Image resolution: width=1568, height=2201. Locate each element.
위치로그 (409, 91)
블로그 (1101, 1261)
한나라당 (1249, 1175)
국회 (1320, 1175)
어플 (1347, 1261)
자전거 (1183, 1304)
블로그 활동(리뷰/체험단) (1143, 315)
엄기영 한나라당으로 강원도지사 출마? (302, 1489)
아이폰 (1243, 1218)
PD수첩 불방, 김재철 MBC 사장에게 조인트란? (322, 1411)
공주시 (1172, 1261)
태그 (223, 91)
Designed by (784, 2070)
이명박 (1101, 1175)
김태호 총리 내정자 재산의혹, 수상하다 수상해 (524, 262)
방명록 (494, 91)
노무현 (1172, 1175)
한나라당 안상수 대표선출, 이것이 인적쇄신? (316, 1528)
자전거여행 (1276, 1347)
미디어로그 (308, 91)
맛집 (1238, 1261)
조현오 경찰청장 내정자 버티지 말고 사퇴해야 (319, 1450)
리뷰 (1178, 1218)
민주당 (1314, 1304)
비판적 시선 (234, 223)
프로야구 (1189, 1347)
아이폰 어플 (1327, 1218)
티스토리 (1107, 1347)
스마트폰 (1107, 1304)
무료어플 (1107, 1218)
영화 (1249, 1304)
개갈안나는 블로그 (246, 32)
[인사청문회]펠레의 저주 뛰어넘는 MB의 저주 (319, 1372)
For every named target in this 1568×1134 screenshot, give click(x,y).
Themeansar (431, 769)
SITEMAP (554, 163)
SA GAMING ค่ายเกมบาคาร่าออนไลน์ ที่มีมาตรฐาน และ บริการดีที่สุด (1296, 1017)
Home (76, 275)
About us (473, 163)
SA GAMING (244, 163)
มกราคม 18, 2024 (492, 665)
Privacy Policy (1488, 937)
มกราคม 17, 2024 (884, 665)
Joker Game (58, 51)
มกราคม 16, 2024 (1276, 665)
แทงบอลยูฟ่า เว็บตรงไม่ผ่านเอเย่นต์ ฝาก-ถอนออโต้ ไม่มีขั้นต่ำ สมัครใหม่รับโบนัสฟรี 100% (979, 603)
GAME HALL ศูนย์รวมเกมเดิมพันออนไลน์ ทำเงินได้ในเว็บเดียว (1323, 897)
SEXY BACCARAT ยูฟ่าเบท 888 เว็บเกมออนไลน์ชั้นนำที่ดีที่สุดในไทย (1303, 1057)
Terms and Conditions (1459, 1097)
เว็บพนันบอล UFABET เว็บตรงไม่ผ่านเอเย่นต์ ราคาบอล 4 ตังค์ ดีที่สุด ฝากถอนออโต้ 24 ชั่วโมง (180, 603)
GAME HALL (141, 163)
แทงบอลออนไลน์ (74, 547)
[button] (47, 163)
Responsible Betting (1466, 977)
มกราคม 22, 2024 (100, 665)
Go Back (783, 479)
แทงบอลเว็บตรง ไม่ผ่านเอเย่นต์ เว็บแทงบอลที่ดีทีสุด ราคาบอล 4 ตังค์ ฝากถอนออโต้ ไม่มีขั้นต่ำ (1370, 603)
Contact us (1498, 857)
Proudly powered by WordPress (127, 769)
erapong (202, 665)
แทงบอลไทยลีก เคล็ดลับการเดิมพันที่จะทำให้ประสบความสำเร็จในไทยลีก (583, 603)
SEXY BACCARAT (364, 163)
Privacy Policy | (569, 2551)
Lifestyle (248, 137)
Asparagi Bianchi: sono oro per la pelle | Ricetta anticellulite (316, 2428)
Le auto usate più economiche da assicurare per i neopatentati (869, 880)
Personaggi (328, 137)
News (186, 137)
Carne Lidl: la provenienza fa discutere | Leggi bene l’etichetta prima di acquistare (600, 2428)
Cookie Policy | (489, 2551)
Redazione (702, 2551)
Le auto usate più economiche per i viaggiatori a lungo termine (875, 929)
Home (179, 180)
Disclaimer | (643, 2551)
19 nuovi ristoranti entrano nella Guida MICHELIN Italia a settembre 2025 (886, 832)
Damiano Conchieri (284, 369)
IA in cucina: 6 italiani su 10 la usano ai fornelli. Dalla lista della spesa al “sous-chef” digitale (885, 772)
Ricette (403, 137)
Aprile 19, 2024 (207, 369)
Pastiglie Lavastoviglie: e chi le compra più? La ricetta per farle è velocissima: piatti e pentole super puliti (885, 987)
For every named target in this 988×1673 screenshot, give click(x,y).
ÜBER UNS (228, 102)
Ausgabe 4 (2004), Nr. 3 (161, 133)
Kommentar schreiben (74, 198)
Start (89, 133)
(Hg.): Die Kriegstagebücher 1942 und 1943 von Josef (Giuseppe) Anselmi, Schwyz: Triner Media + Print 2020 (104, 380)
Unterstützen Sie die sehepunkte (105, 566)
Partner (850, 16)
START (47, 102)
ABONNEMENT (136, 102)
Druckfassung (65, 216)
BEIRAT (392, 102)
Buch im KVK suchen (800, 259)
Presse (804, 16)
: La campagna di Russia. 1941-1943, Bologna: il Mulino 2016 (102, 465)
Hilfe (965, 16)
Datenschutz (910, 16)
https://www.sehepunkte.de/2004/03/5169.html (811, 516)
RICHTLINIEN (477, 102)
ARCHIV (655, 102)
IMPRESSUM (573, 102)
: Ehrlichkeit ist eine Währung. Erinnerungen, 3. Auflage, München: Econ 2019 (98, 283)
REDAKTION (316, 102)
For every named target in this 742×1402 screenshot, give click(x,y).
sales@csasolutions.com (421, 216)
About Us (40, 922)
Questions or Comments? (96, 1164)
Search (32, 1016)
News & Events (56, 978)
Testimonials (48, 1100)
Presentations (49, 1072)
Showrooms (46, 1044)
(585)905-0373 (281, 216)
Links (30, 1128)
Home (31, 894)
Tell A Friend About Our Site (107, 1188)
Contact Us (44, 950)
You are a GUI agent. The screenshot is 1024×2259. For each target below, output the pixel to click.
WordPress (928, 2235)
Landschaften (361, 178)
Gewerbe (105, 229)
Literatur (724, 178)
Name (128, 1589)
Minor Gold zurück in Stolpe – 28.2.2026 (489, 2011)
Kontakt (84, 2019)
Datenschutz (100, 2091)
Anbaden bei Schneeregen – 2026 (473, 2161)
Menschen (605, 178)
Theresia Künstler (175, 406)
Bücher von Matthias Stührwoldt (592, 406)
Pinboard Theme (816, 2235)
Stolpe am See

* * *

Rescale the records above from the line containing "START (47, 102)" through the line containing "IMPRESSUM (573, 102)", both included. Repeat only those lines, with all their text kept as is, and multiply each coordinate in the answers by 2.35, rounding to whole numbers with halves rounded up.

START (110, 240)
ABONNEMENT (320, 240)
Druckfassung (153, 508)
BEIRAT (921, 240)
Buch im KVK suchen (1880, 609)
Presse (1889, 38)
: La campagna di Russia. 1941-1943, Bologna: il Mulino 2016 (240, 1093)
Hilfe (2268, 38)
Datenschutz (2139, 38)
https://www.sehepunkte.de/2004/03/5169.html (1906, 1213)
RICHTLINIEN (1121, 240)
ARCHIV (1539, 240)
IMPRESSUM (1347, 240)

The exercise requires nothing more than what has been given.